TEXT SECTION:
--------------------

1 Thing Fueling Google's Android Dominance

Android One creates hardware standards for Android phones, and it's going to help Google prevail in developing markets.

Jun 29, 2014 at 2:31PM

At its developer conference this week, Google (NASDAQ:GOOG) (NASDAQ:GOOGL) debuted a new cohesive set of guidelines, called Android One, for creating inexpensive smartphones for the developing world.

While Android One standards are technically available to any device maker, Google wants to use them to gain a larger footing in emerging markets -- which leaves Apple (NASDAQ:AAPL) yet another step behind in the space.

What is Android One?
Think of Android One as a list of hardware specs that smartphone companies can use to build Android phones. Google says it's helping to streamline the process for device makers by giving them hardware standards to abide by. If they follow suit, then the phones will receive the Android One designation.

This is good to emerging market consumers because the standards will ensure the phones have a consistent (and non-bloatware) experience, while also allowing the software to be easily updated. 

Anrdoir One
Google's Android One being debuted at the I/O conference. Source: Google.

For device makers, Android One may help them build better phones faster and cheaper. The aim is for these devices to be priced less than $200. And just as consumers benefit from updated software, the phone makers can benefit from selling the most updated phones users want.

But make no mistake: The biggest beneficiary of Android One is Google.

How Google wins
Android has long been criticized for being fragmented, and in developing markets, this has been an even bigger problem. Phone makers don't give inexpensive phones any priority for software updates, as they move on to selling newer devices. Though Android KitKat helped with fragmentation, Android One goes a step further by bringing cheaper phones all on a level playing field.

--------------------

RECORDS SUPPLIED:
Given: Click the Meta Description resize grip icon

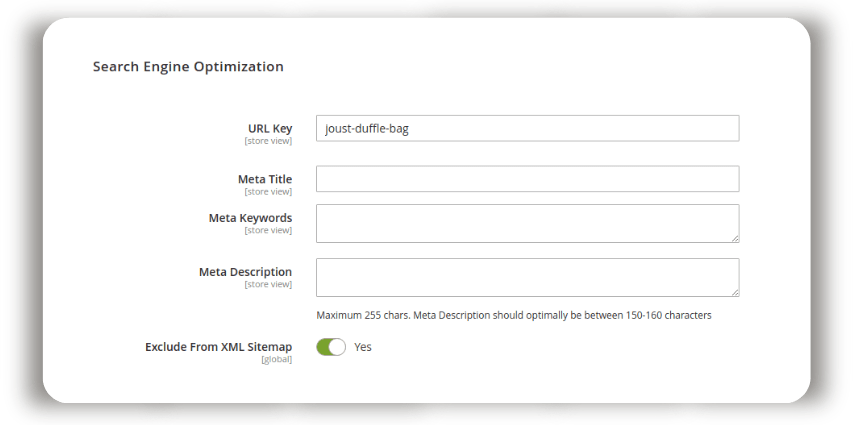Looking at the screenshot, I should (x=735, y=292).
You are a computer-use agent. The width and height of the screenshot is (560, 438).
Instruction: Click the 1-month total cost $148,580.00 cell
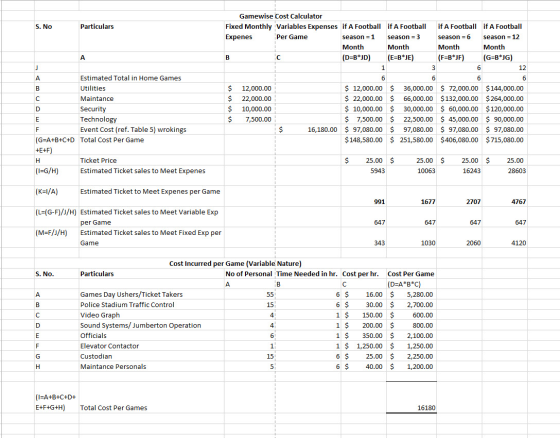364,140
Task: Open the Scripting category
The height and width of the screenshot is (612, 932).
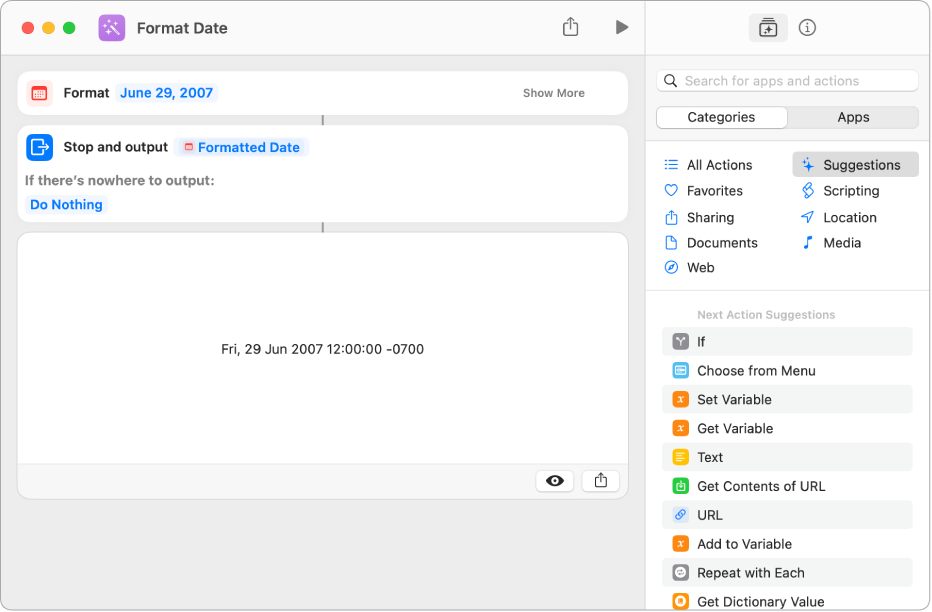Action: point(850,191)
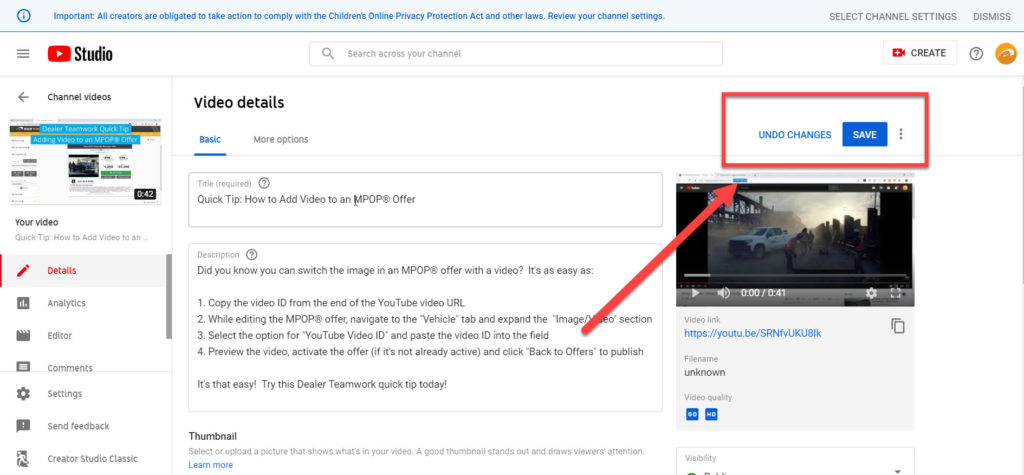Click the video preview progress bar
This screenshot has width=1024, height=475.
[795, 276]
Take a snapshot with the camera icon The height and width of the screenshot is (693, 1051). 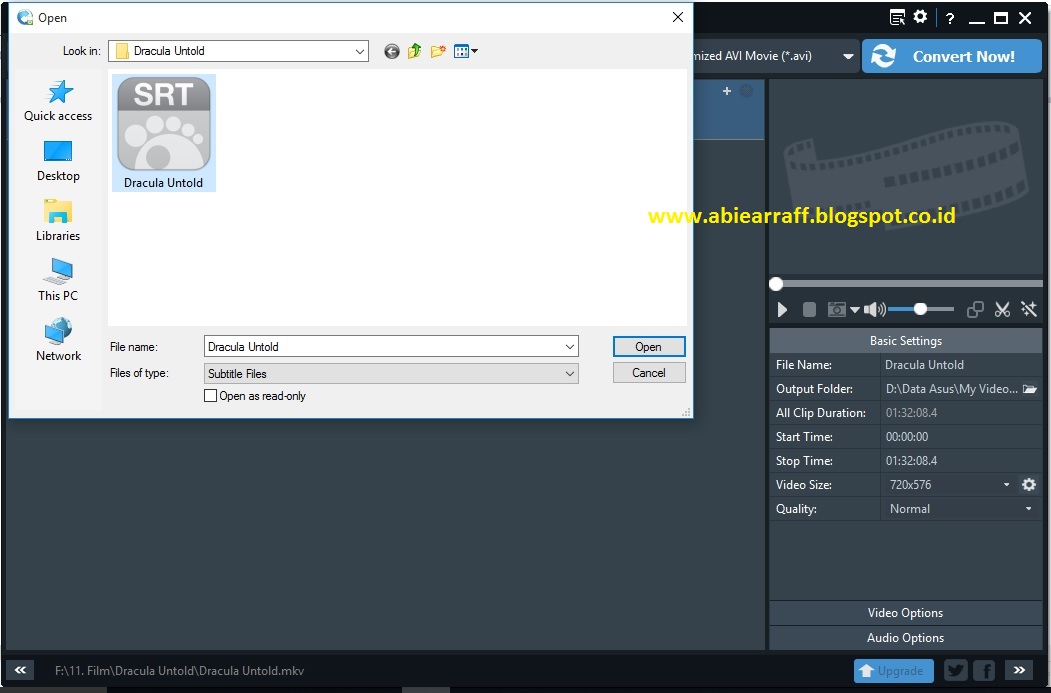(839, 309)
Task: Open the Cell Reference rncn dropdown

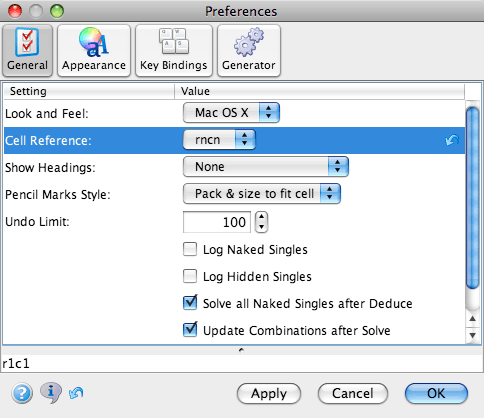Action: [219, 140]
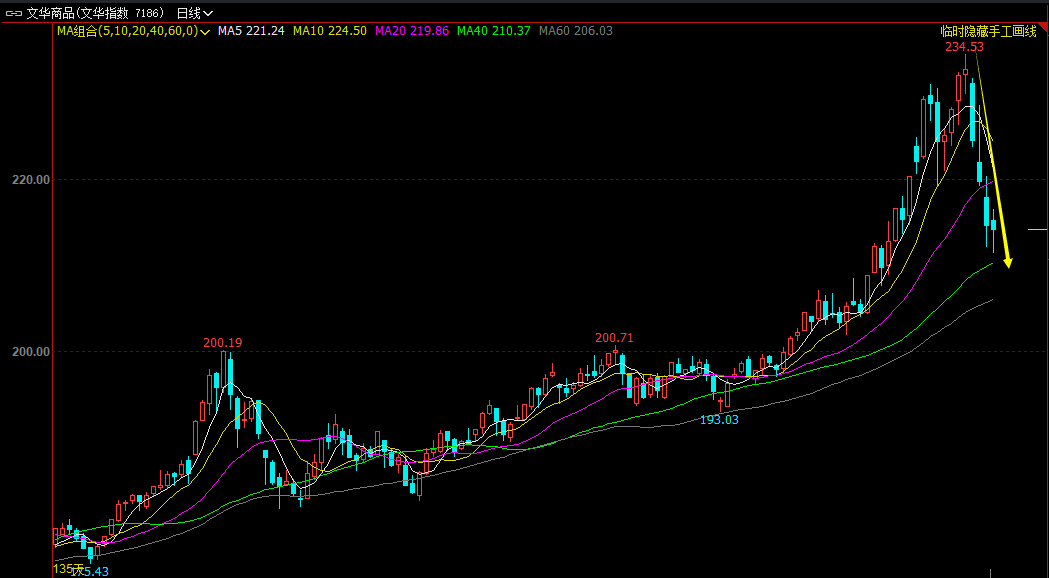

--------------------

THE PROBLEM: Please repeat the Android One article between "For device makers, Android" and "phones users want.", inclusive, and swap "device makers" for "handset manufacturers".

SOLVED PROBLEM:
For handset manufacturers, Android One may help them build better phones faster and cheaper. The aim is for these devices to be priced less than $200. And just as consumers benefit from updated software, the phone makers can benefit from selling the most updated phones users want.